Use plain write for scratch files, logs, or temporary output where
partial writes are acceptable.
Error Handling
fio uses FioError: 39 POSIX-style error constructors plus 7 semantic variants; each error has a human-readable description available via error.describe:
import fio
import fio/error.{type FioError, Enoent, Eacces, NotUtf8}
case fio.read("data.bin") {
Ok(text) -> use(text)
Error(Enoent) -> io.println("Not found")
Error(Eacces) -> io.println("Permission denied")
Error(NotUtf8(path)) -> {
// File exists but isn't valid UTF-8 — use read_bits instead
let assert Ok(bytes) = fio.read_bits(path)
use_bytes(bytes)
}
Error(e) -> io.println(error.describe(e))
}
Every error has a human-readable description via error.describe.
Type-Safe Permissions
import fio
import fio/types.{FilePermissions, Read, Write, Execute}
import gleam/set
let perms = FilePermissions(
user: set.from_list([Read, Write, Execute]),
group: set.from_list([Read, Execute]),
other: set.from_list([Read]),
)
fio.set_permissions("script.sh", perms)
// -> Ok(Nil)
Platform Support
Development
Run the complete test suite locally across targets with the helper script:
./bin/test # Erlang + JavaScript
./bin/test erlang # Erlang only
./bin/test javascript # Node.js only
This mirrors the CI matrix without needing to publish the package.
Platform Support
| Target | Runtime | Status |
|---|---|---|
| Erlang | OTP | Full support |
| JavaScript | Node.js | Full support |
| JavaScript | Deno | Full support |
| JavaScript | Bun | Full support |
Platform Notes & Limitations
Some behaviours vary by OS or filesystem. The library strives for consistency but there are edge cases you should be aware of:
-
Windows differences – permission‑setting functions are no‑ops and
%ooctal permissions are ignored by the OS. Atomic rename may fail if the destination already exists (a Windows API restriction); a failure returnsAtomicFailed("rename", reason)and the temp file is removed. Recursive traversal uses inode numbers when available; on Windowsinois typically zero, so the code falls back to a visited path string. Tests for Windows behaviour run conditionally and the README makes these caveats explicit. -
Atomic write caveats –
write_atomic/write_bits_atomicimplement write‑to‑temp‑then‑rename. This guarantees readers never see a partial file on POSIX filesystems, but does not protect you from:- crashes that occur between the temp write and the rename (a
.tmpsibling may be left behind), - non‑POSIX mounts (SMB, NFS with strange semantics) where rename may not be atomic. Always clean up temp files periodically if you run on untrusted filesystems.

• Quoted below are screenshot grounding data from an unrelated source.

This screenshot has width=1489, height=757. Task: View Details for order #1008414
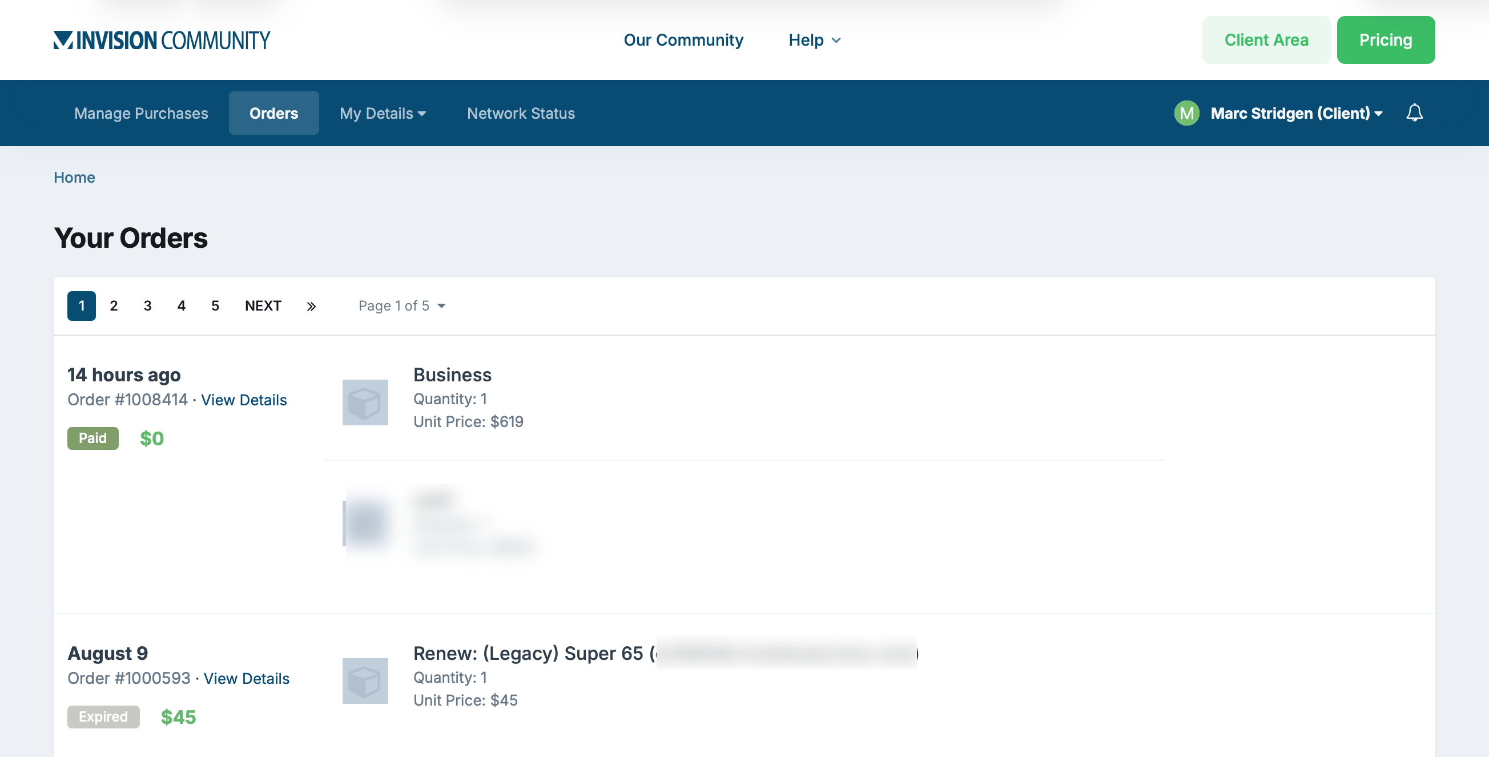(243, 400)
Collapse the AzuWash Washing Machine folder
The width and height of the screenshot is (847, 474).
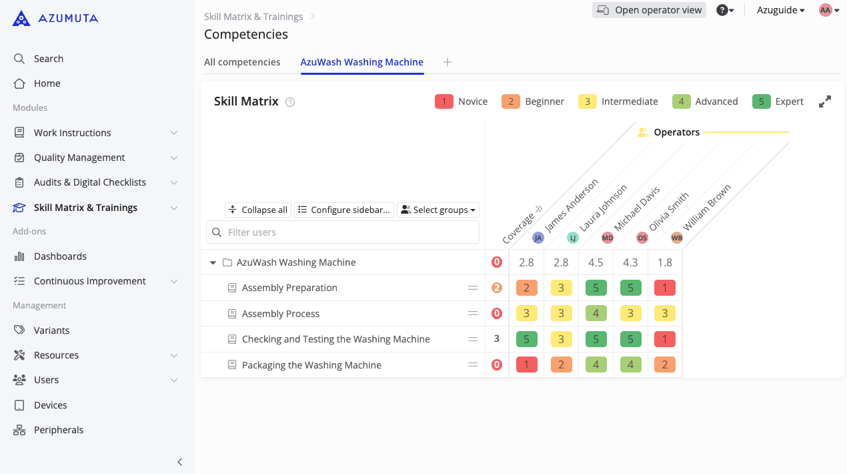[x=213, y=263]
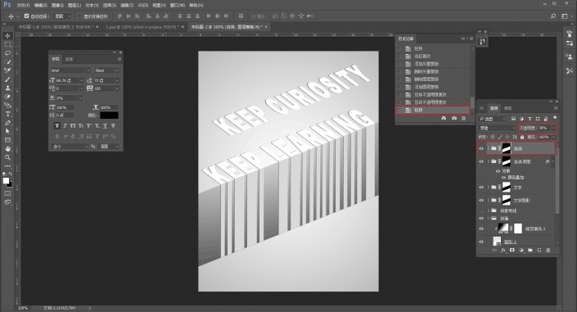This screenshot has height=312, width=577.
Task: Open the black text color swatch
Action: pyautogui.click(x=110, y=115)
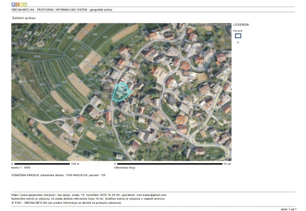Click parcel label 1904/1 on the map
306x211 pixels.
71,132
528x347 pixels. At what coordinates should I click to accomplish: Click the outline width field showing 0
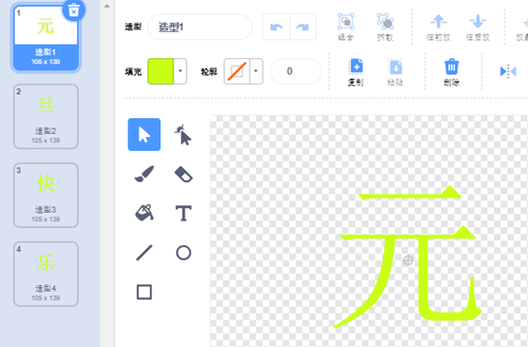click(x=296, y=71)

- crashes that occur between the temp write and the rename (a
-
Recursive read/write –
handle.read_all_bitsnow uses an iterative loop to avoid stack overflow on extremely large files. The previous recursive implementation worked but could blow the call stack for multi‑gigabyte reads. -
Path utilities –
path.join_all([])returns"."(previously"") which better matches user expectations.path.safe_relativedetects and blocks Windows drive letters as well as Unix absolute paths; it still simply normalises..segments, so be cautious when operating on network shares. -
Error mapping – the FFI bridge maps all known POSIX errors; if a new platform error is received it becomes
Unknown(inner, _). Add new cases tofio_ffi_bridgewhen extending the error set. -
No async/watch support – all APIs are synchronous. Reading very large files will block the BEAM scheduler or the JavaScript event loop; use
fio/handlewith small chunks or move heavy I/O off the main thread.
These notes are intentionally broad; see the module docs for more details on individual functions.
Cross-Platform Notes
NotUtf8detection is consistent across Erlang and JavaScript.delete_allis idempotent: succeeds silently if the path doesn’t exist.- Symlink functions may require elevated privileges on Windows.
- Permissions functions (
set_permissions,set_permissions_octal) have no effect on Windows.